The A. Quinn Jones Elementary school and the Lincoln High school, formerly all Negro, are in the process of being converted into pupil development centers for students in need of compensatory or remedial training. Lincoln will also afford certain types of vocational training. The compensatory program is funded under Title I of the Elementary and Secondary Education Act of 1965, Public Law 89-10, 79 Stat. 27.
Appellants object to this activity on two grounds. First, it is urged that discontinuing Lincoln as a high school was an act of discrimination. The record does not sustain this charge on a facility basis nor on any other basis. There were ample educational reasons to discontinue Lincoln as a high school and to transfer its students to Gainesville High where the student body, as of February 24, 1970, was 2,263 white and 779 Negro.
The other objection to the change in status of these schools is that they are apt to remain as all Negro schools since the remedial or compensatory program is on a voluntary basis. As proof, it appears that the student body at A. Quinn Jones is presently 249 Negro and 34 white under the program. We cannot approve of this method of assignment.
The district court is directed to require that all assignments to these schools in the remedial sectors thereof be on objective and non-racial standards. Such a program is to be encouraged but the white children in need of such train*1203ing must be assigned along with the Negro children in need of the training.
We do approve the operation of the vocational and technical training program at Lincoln on a voluntary basis subject to appellant’s further objection once the program becomes operative. These needed programs should have the attention of the bi-racial committee before any further litigation ensues over them.

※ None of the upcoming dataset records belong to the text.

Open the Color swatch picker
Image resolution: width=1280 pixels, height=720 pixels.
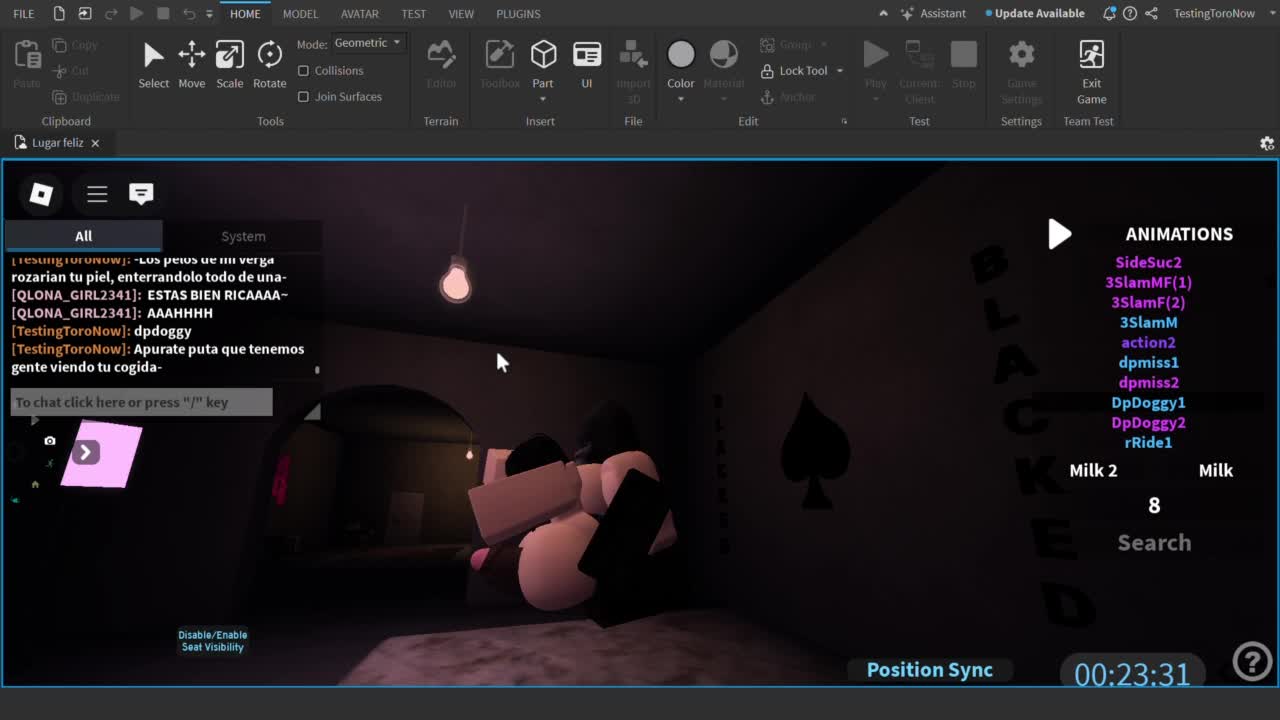pyautogui.click(x=680, y=55)
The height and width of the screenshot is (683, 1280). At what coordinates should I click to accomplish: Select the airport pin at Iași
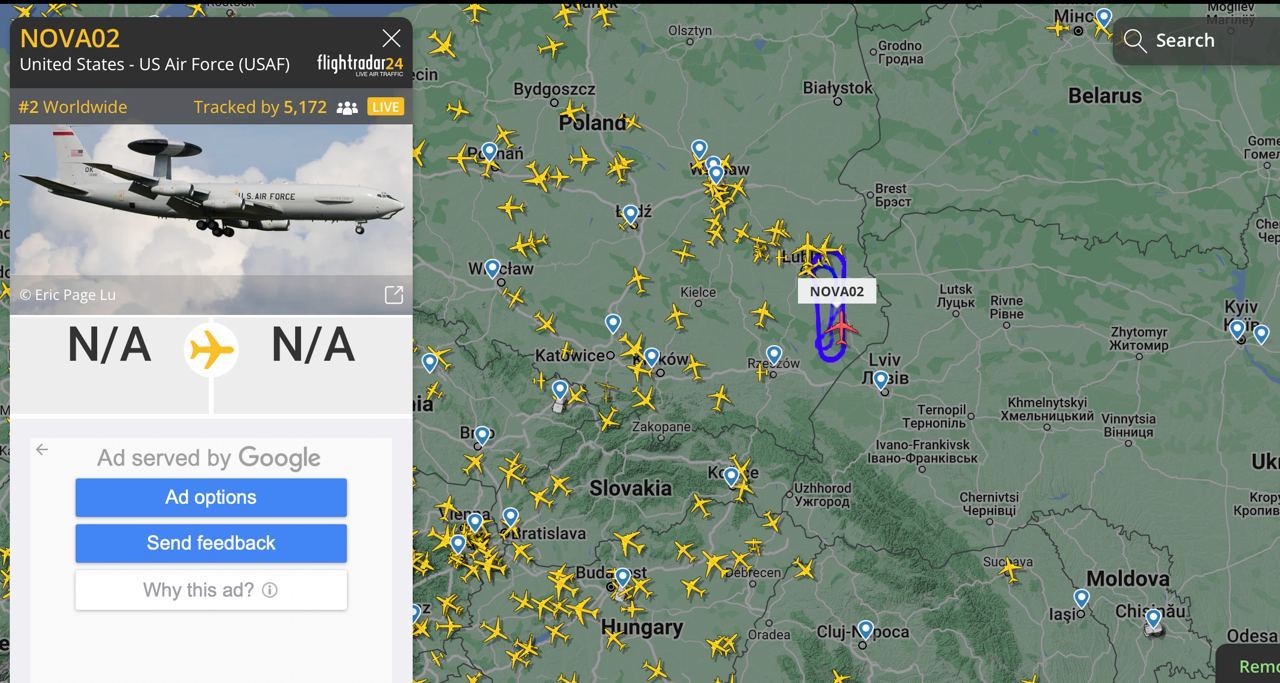(x=1081, y=598)
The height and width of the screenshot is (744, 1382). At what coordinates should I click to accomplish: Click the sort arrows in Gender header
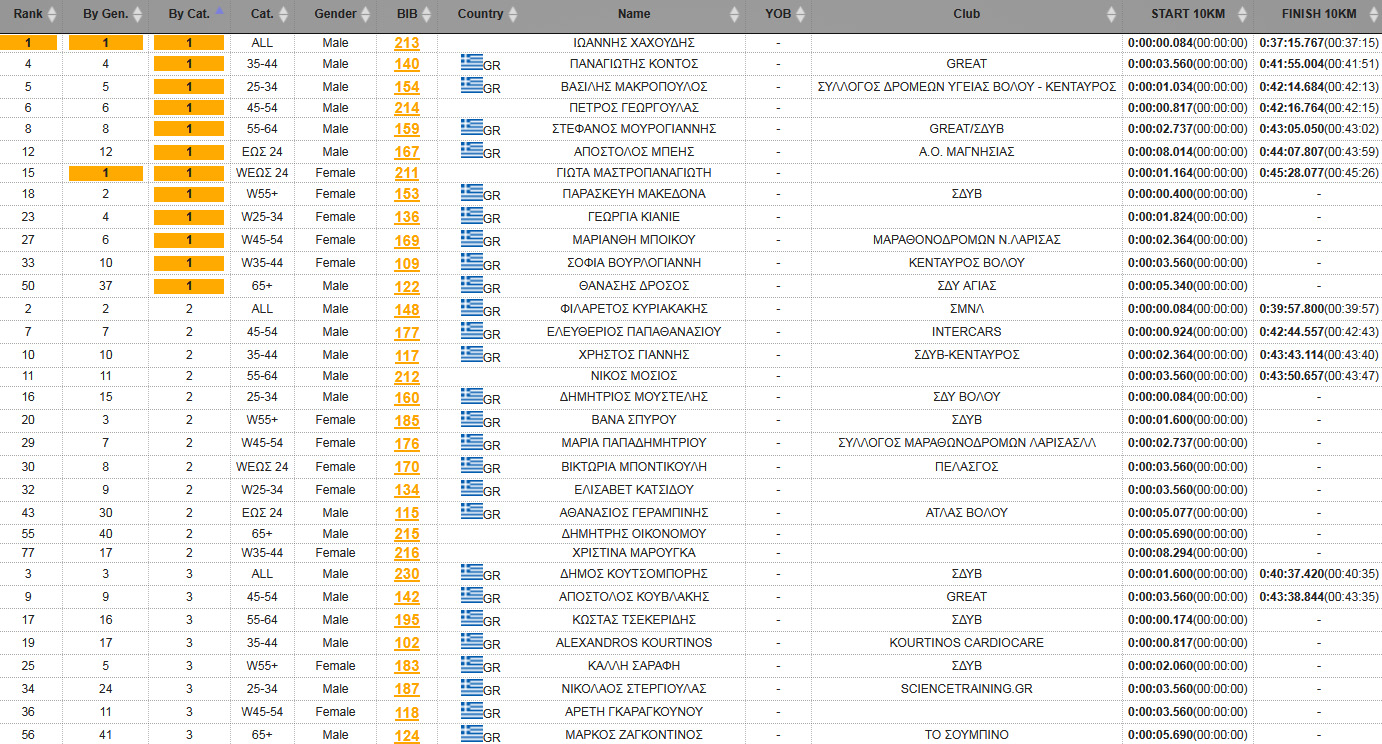(x=367, y=14)
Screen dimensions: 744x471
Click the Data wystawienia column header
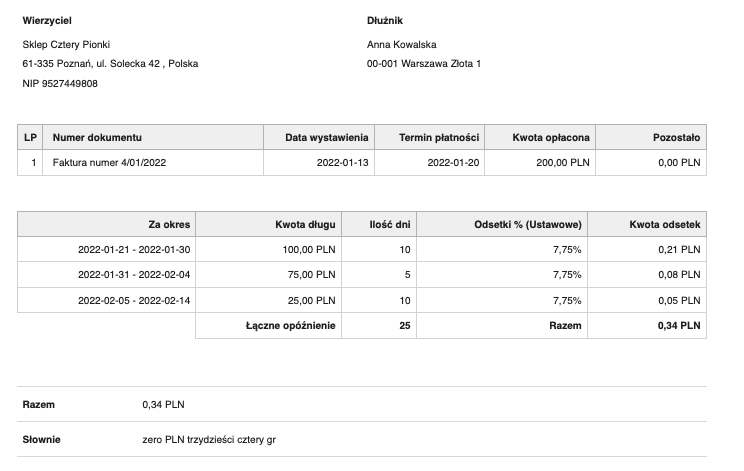point(327,138)
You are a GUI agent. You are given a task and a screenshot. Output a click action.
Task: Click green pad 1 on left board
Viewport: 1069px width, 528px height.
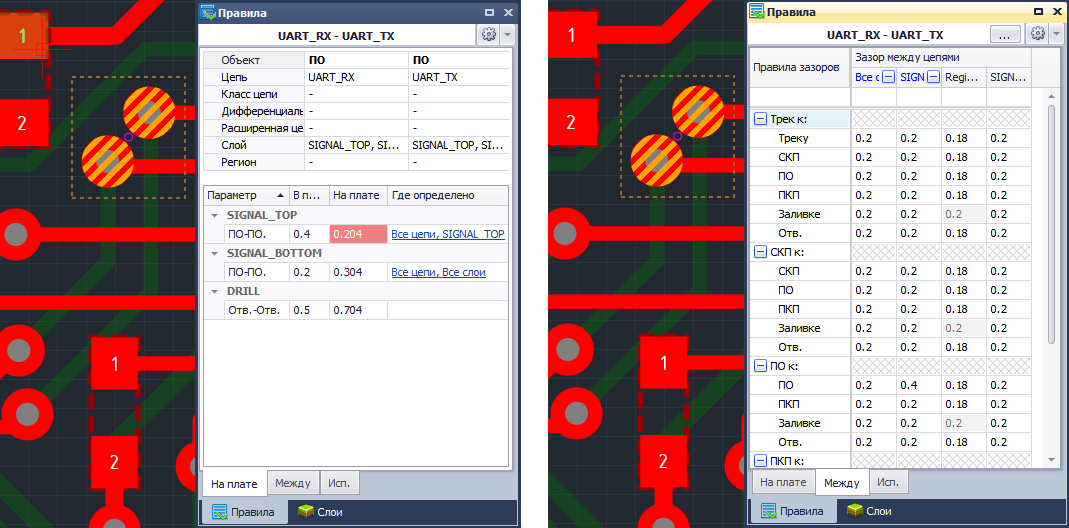tap(23, 39)
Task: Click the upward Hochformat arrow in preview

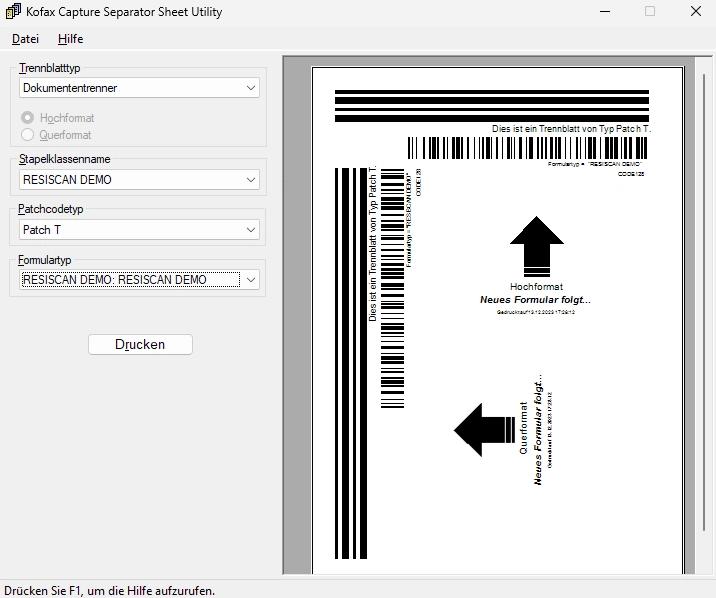Action: pyautogui.click(x=537, y=245)
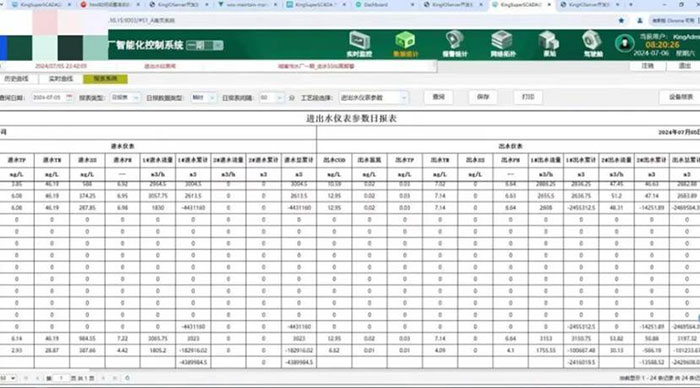This screenshot has height=388, width=700.
Task: Open the 报警统计 alarm statistics bell icon
Action: pos(454,44)
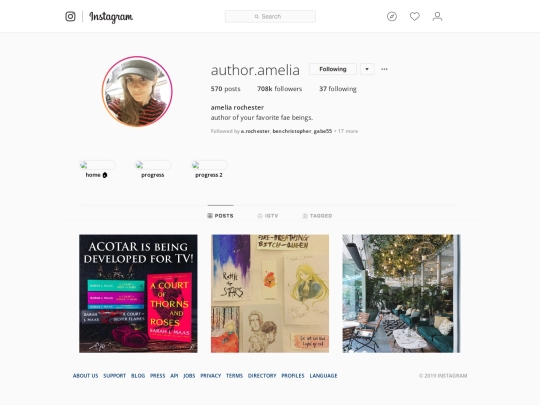The image size is (540, 405).
Task: Open the three-dots options menu
Action: (x=384, y=69)

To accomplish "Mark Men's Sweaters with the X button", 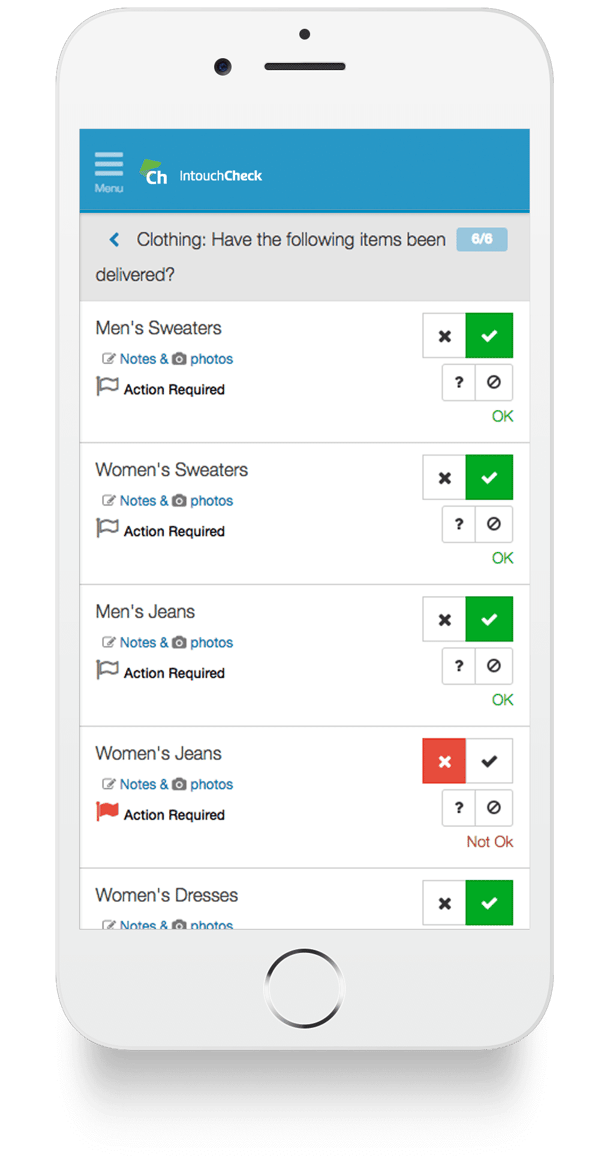I will click(445, 336).
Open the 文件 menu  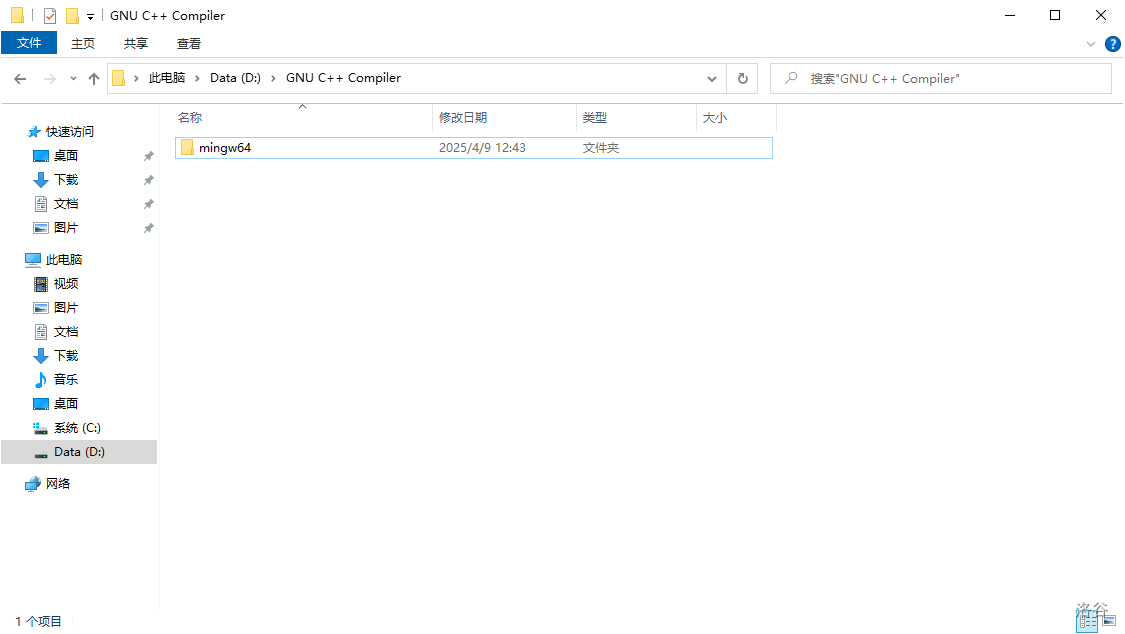pos(29,43)
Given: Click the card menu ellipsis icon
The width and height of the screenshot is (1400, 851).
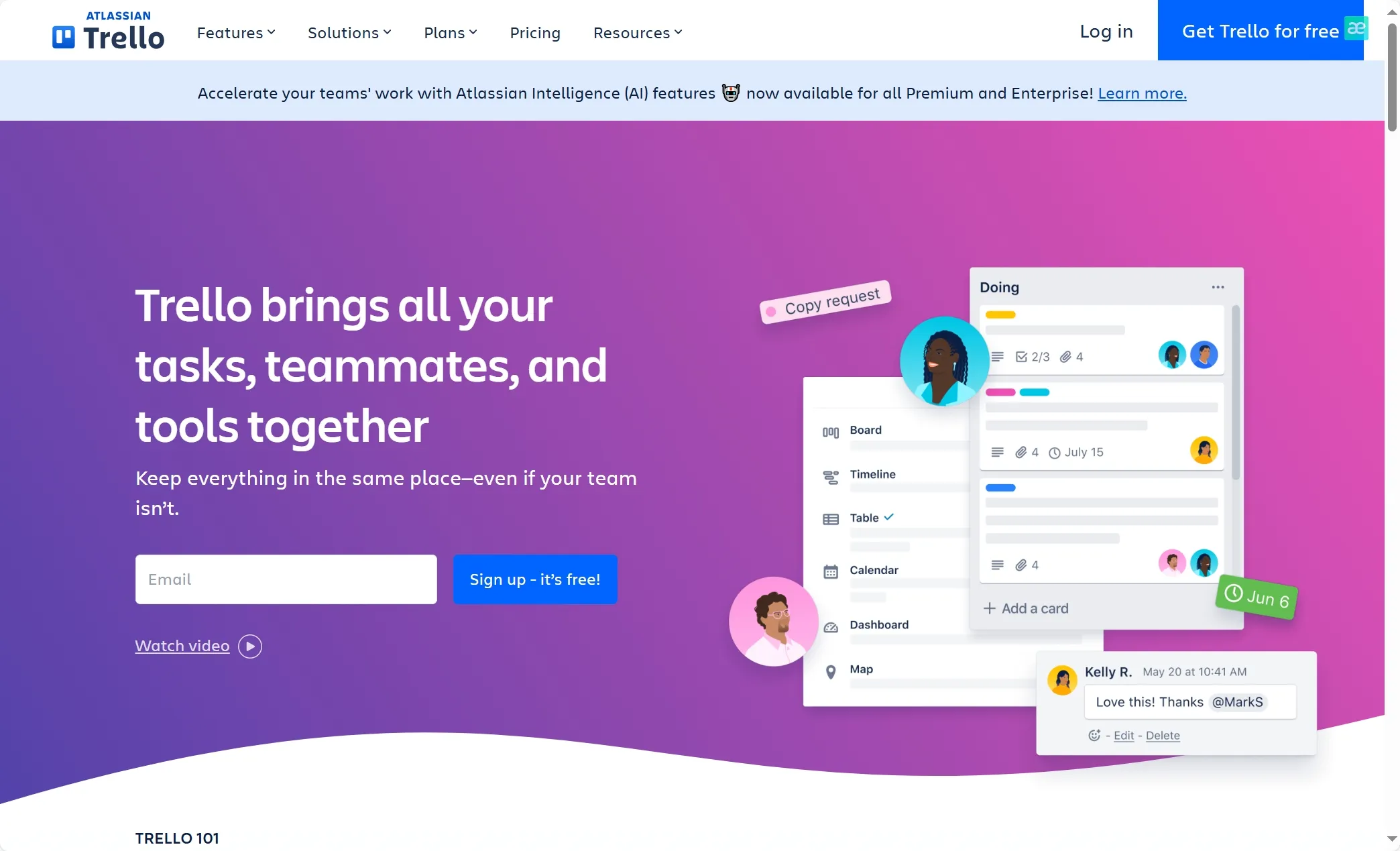Looking at the screenshot, I should [1218, 287].
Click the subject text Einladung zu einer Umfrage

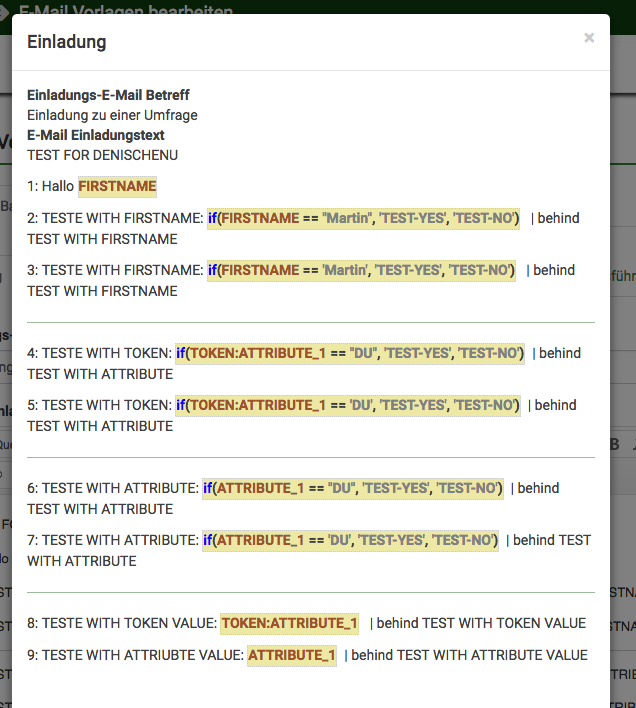[112, 115]
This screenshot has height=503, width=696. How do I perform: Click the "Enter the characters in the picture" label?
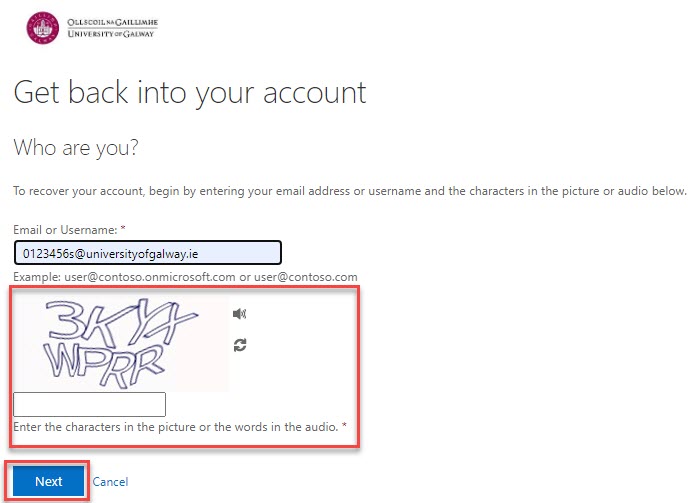[x=176, y=427]
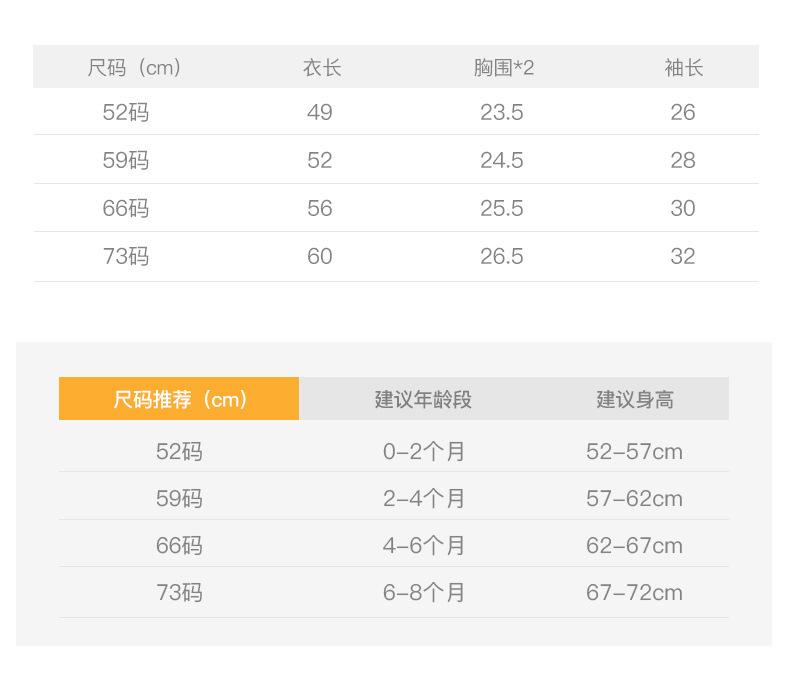Click the 尺码（cm）header in the top table
The image size is (790, 682).
tap(134, 68)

Affirmed in part; reversed in part with directions.

. Under the stringent requirements of Alexander v. Holmes County Board of Education, 396 U.S. 19, 90 S.Ct. 29, 24 L.Ed.2d 19 (1969), which this court has carried out in United States v. Hinds County School Board, 5 Cir., 1969, 417 F.2d 852 (1969), this court has. judicially determined that the ordinary procedures for appellate review in school segregation cases have to be suitably adapted to assure that each system, whose case is before us, “begin immediately to operate as unitary school systems.” Upon consideration of the record, the court has proceeded to dispose of this case as an extraordinary matter. Rule 2, FRAP.